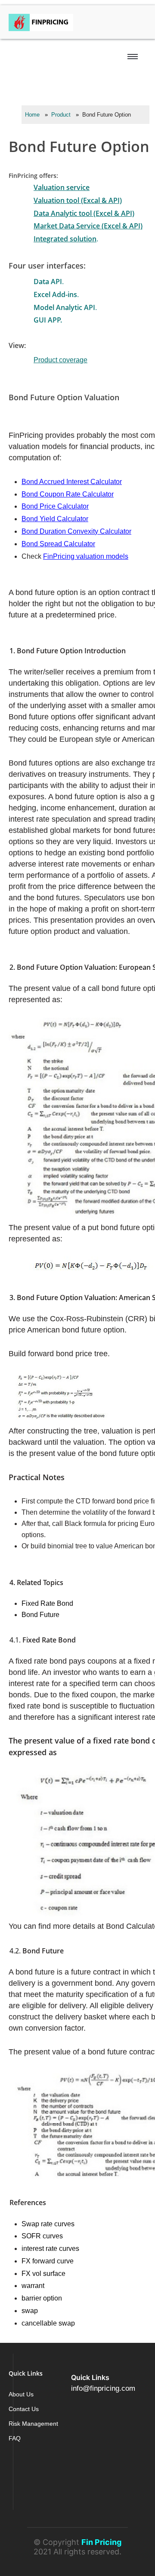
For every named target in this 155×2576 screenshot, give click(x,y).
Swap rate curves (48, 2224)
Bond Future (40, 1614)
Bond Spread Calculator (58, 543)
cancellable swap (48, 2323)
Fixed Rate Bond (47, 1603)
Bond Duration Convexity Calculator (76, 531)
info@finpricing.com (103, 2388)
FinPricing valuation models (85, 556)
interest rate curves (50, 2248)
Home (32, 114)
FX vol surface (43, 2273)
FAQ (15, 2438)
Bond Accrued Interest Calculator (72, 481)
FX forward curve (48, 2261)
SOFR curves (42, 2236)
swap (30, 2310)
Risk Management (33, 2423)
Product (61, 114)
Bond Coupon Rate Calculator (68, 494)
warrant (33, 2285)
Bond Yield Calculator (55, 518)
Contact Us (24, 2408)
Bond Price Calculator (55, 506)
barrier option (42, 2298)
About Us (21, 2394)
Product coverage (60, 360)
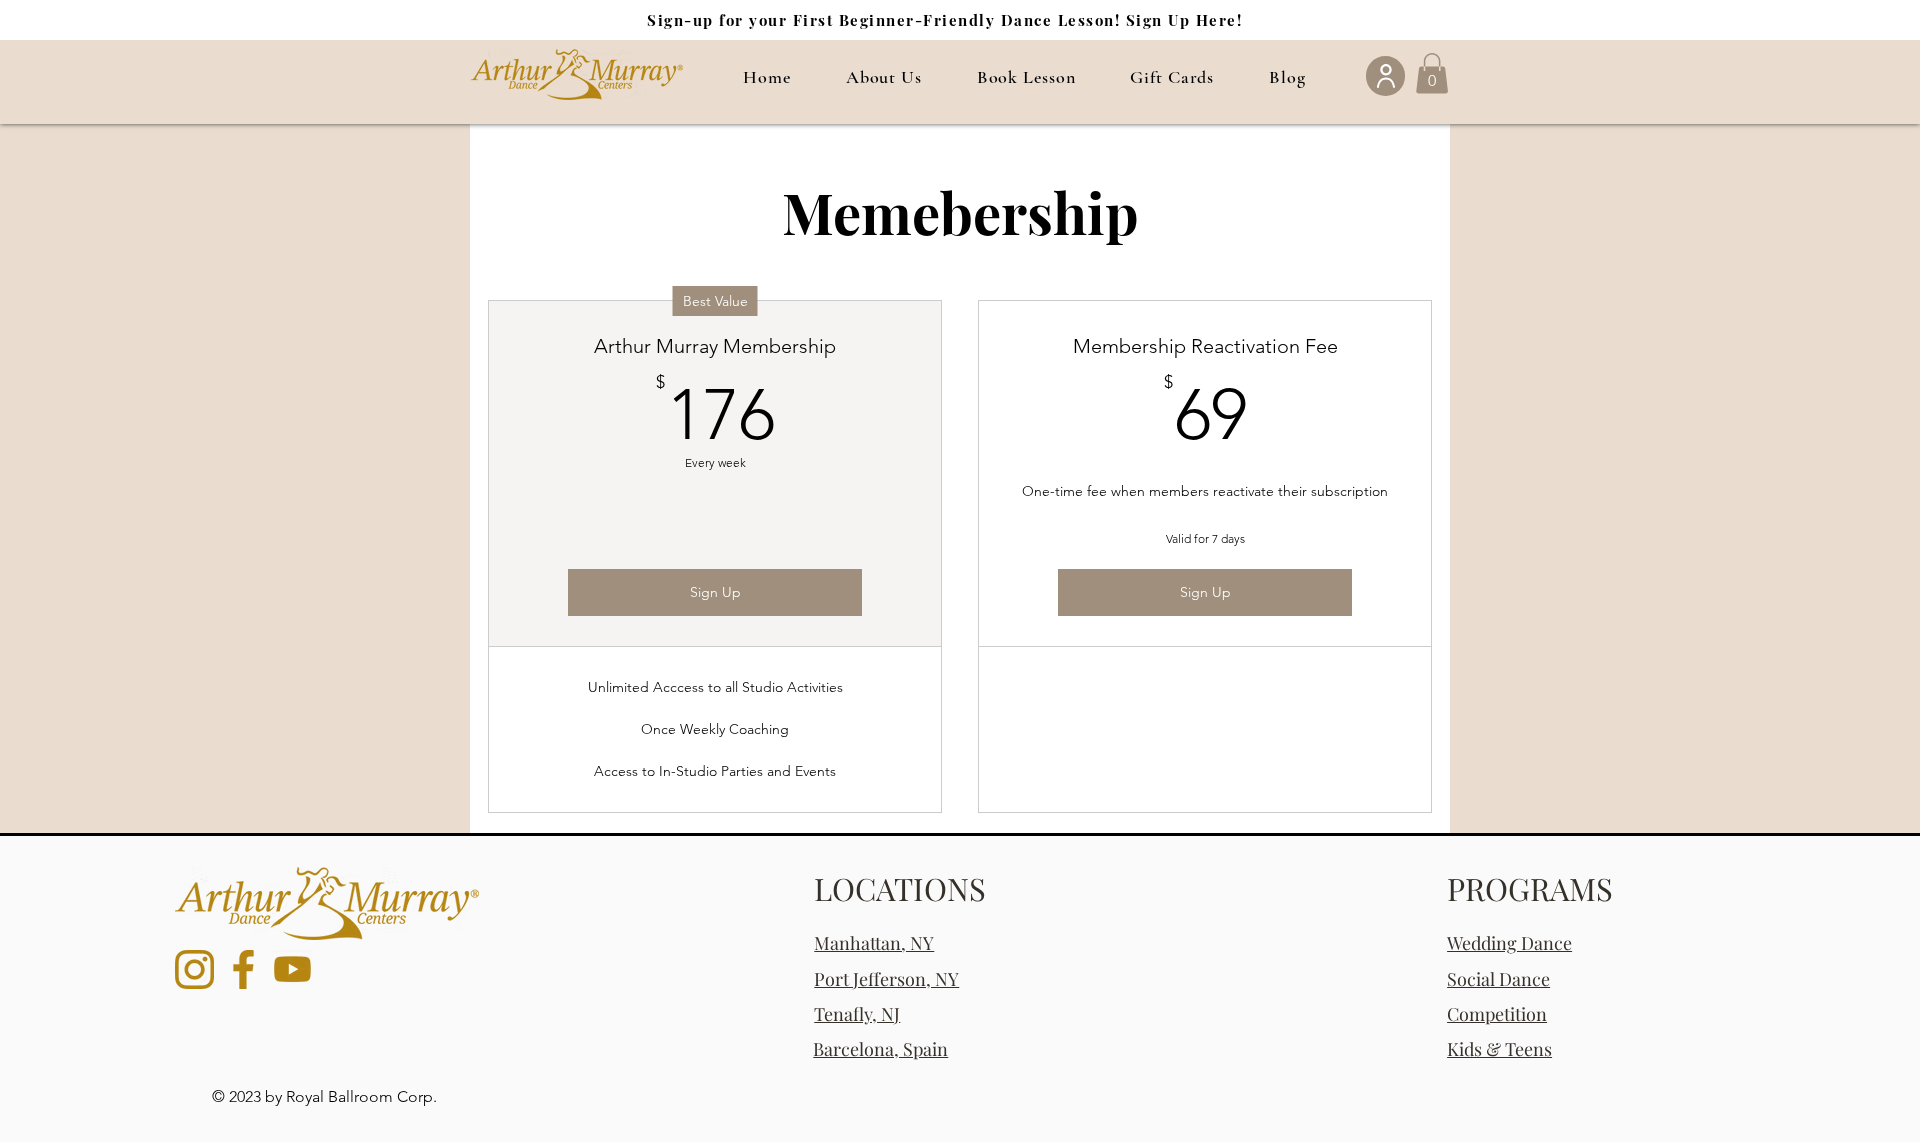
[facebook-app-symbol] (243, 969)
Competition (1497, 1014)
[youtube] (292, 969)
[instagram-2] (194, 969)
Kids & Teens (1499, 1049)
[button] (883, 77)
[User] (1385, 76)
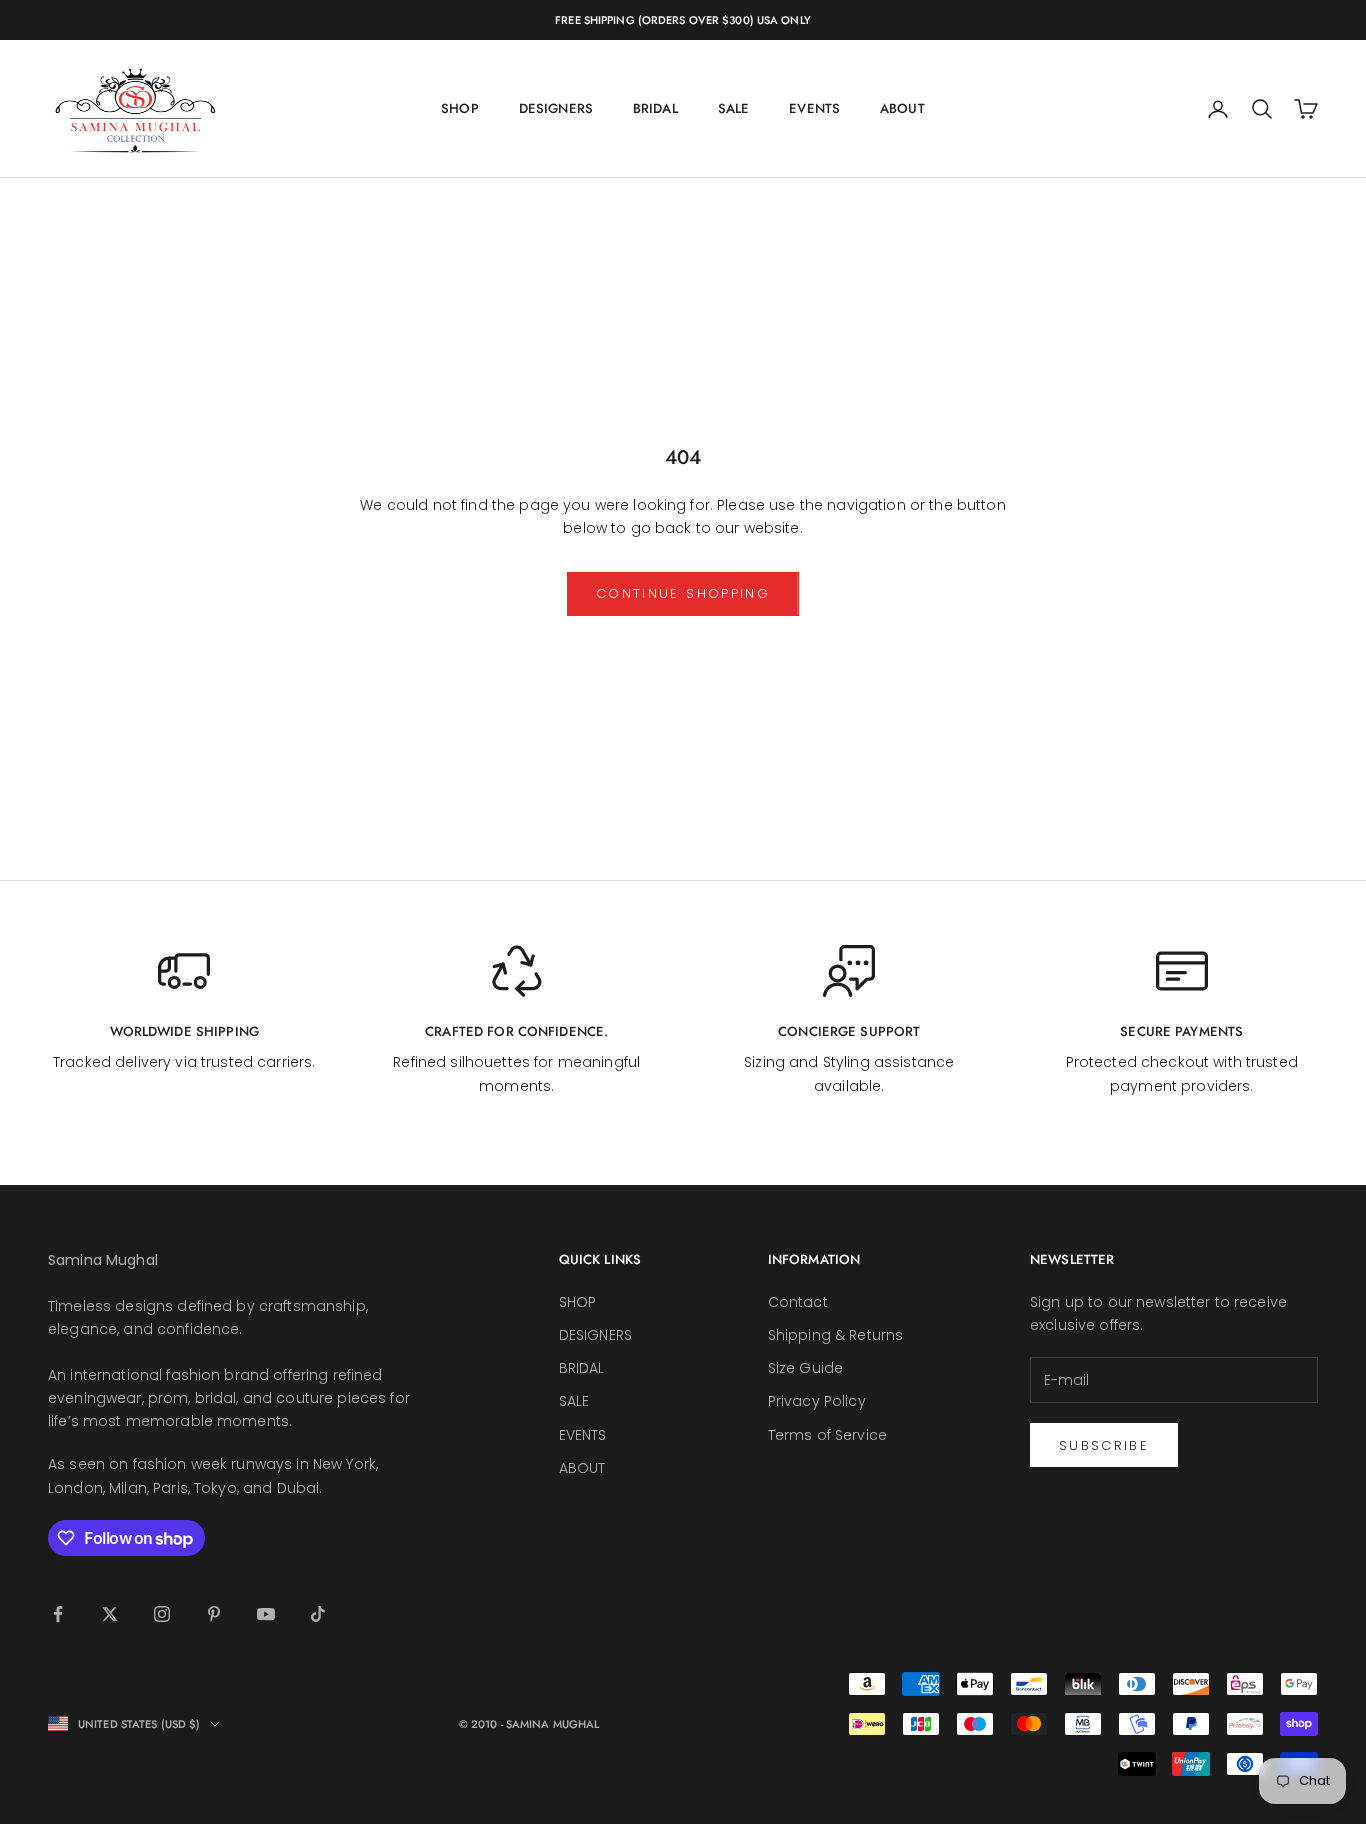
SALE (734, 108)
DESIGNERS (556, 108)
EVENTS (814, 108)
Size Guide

WHAT TO PRODUCE:
Once the pictures are removed, repeat all of the data above exactly.

WRITTEN REPLY:
For every named target in this 155×2576 screenshot, give click(x,y).
Swap rate curves (48, 2224)
Bond Future (40, 1614)
Bond Spread Calculator (58, 543)
cancellable swap (48, 2323)
Fixed Rate Bond (47, 1603)
Bond Duration Convexity Calculator (76, 531)
info@finpricing.com (103, 2388)
FinPricing valuation models (85, 556)
interest rate curves (50, 2248)
Home (32, 114)
FX vol surface (43, 2273)
FAQ (15, 2438)
Bond Accrued Interest Calculator (72, 481)
FX forward curve (48, 2261)
SOFR curves (42, 2236)
swap (30, 2310)
Risk Management (33, 2423)
Product (61, 114)
Bond Coupon Rate Calculator (68, 494)
warrant (33, 2285)
Bond Yield Calculator (55, 518)
Contact Us (24, 2408)
Bond Price Calculator (55, 506)
barrier option (42, 2298)
About Us (21, 2394)
Product coverage (60, 360)
[facebook-app-symbol] (243, 969)
Competition (1497, 1014)
[youtube] (292, 969)
[instagram-2] (194, 969)
Kids & Teens (1499, 1049)
[button] (883, 77)
[User] (1385, 76)
SALE (734, 108)
DESIGNERS (556, 108)
EVENTS (814, 108)
Size Guide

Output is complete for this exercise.